As the boy was being lifted onto the table, the surgeon looked at him and quickly stepped back, saying "I can't operate on this boy - he's my son".

Does this make sense? It's obvious if you know the answer, but I bet you have to think a bit otherwise?

-- Anonymous, January 24, 2001

Answers

More of a memory exercise than a cryptic one these days but it is still a very good teaser, which I am not going to reveal the answer to, yet!

Clues can be made available.

-- Anonymous, January 24, 2001


So you will realise that this is really my take on a discussion on a different thread - but it would have been too much of a giveaway to post it there (clue).

Are you a fan of Douglas Hofstadter, de B?

-- Anonymous, January 24, 2001


To spoil a good thread......I will pitch in and say.....the answer is....the sugeon is the boy's mother

80)

-- Anonymous, January 24, 2001


Aye a good one, just worked it out. Rather worried now that it took me so long, I didn't realise I fell so easily into those stereotypes.

-- Anonymous, January 24, 2001

That's a real mother of a question.

-- Anonymous, January 24, 2001


Ok Ok, so once you've seen it it's easy. But be honest - the first time you saw it, was it obvious? It still horrifies me how flummoxed it had me the first time.

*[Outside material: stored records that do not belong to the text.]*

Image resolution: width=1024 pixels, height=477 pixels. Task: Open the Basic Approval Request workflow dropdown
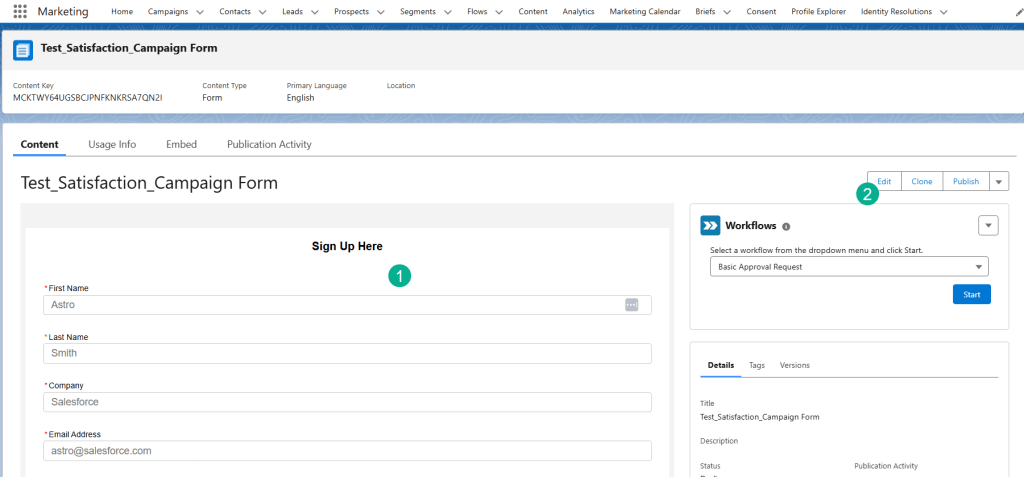[x=848, y=267]
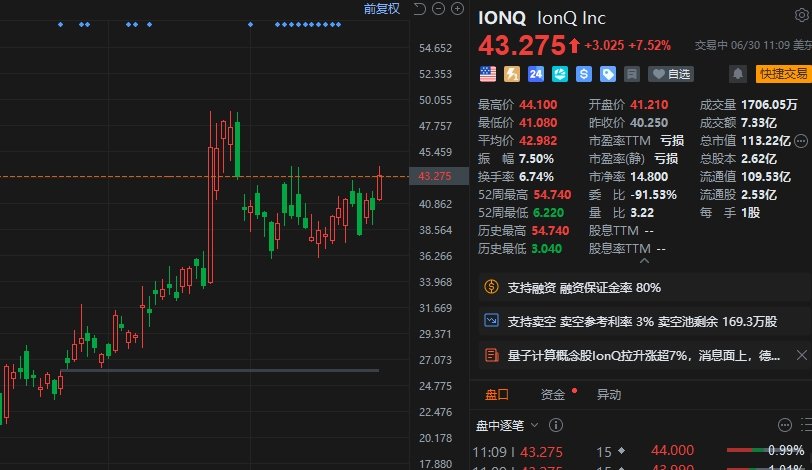The width and height of the screenshot is (812, 470).
Task: Click the price alert bell icon
Action: [738, 74]
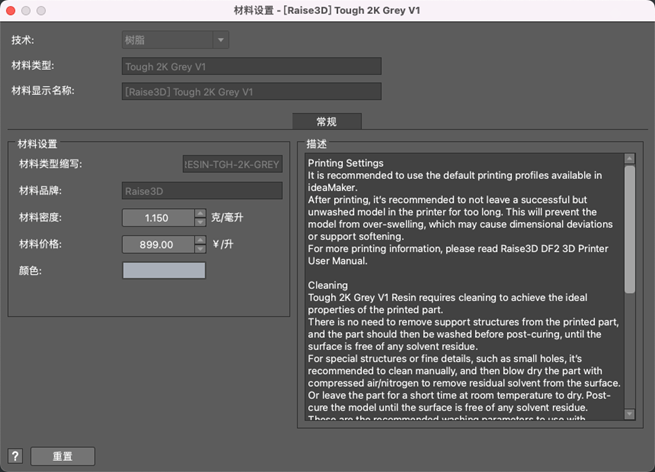Switch to the 常规 tab
655x472 pixels.
[325, 121]
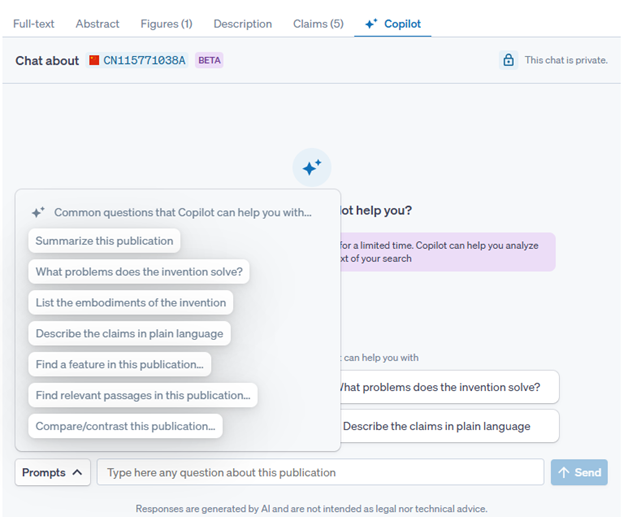The width and height of the screenshot is (624, 517).
Task: Open the Figures (1) tab
Action: click(166, 23)
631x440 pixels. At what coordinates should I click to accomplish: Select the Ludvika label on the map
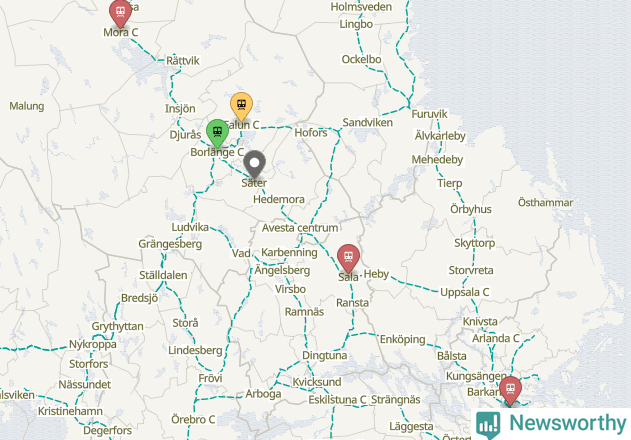coord(190,227)
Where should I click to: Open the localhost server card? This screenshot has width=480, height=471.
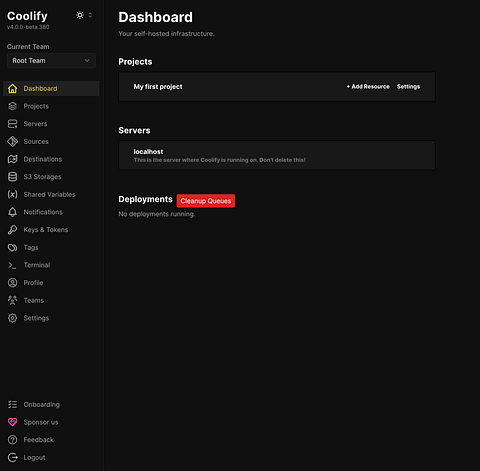coord(277,156)
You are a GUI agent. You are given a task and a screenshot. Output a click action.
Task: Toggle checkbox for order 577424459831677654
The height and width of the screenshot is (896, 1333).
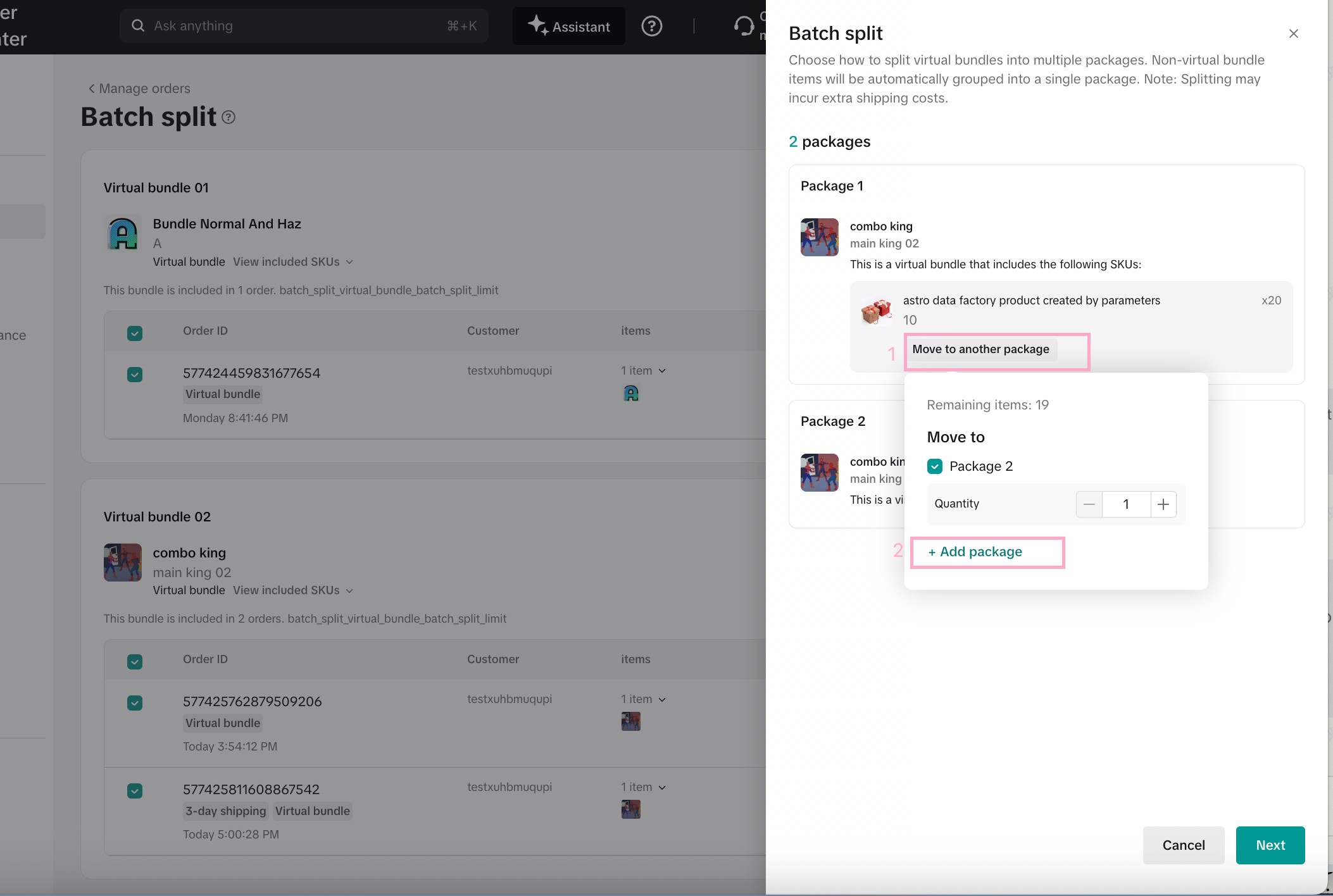point(135,375)
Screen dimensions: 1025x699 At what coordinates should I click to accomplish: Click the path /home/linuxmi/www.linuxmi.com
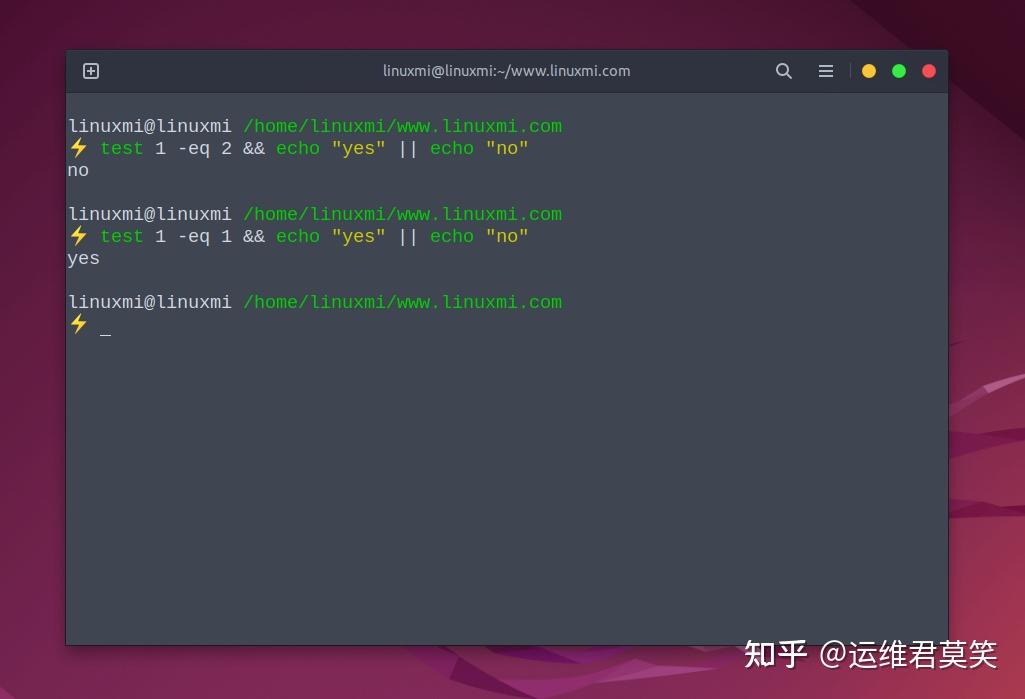tap(402, 126)
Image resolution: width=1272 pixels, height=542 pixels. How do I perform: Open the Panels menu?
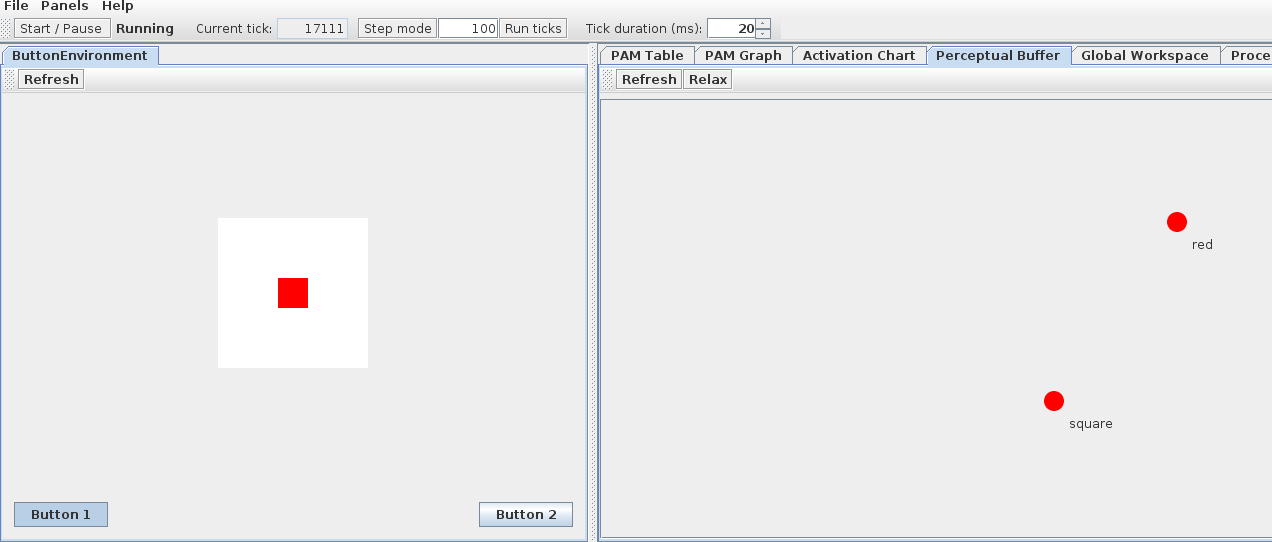pos(64,6)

I saw it in a Hofstadter book a few years ago, which also contained an extremely challenging parody imagining a parallel universe in which different races had different titles and whites defended the use of 'ble' and 'bler' for s/he and her/his for black people (who also had to be identified as married or unmarried by their titles, unlike whites). Provocative.

Now please transport this thread onto the end of the 'five things a man...' thread.

-- Anonymous, January 24, 2001


Hey Pit Bill......that's exactly what I said......however I wrote it in White so that people had to highlight it to see what it said!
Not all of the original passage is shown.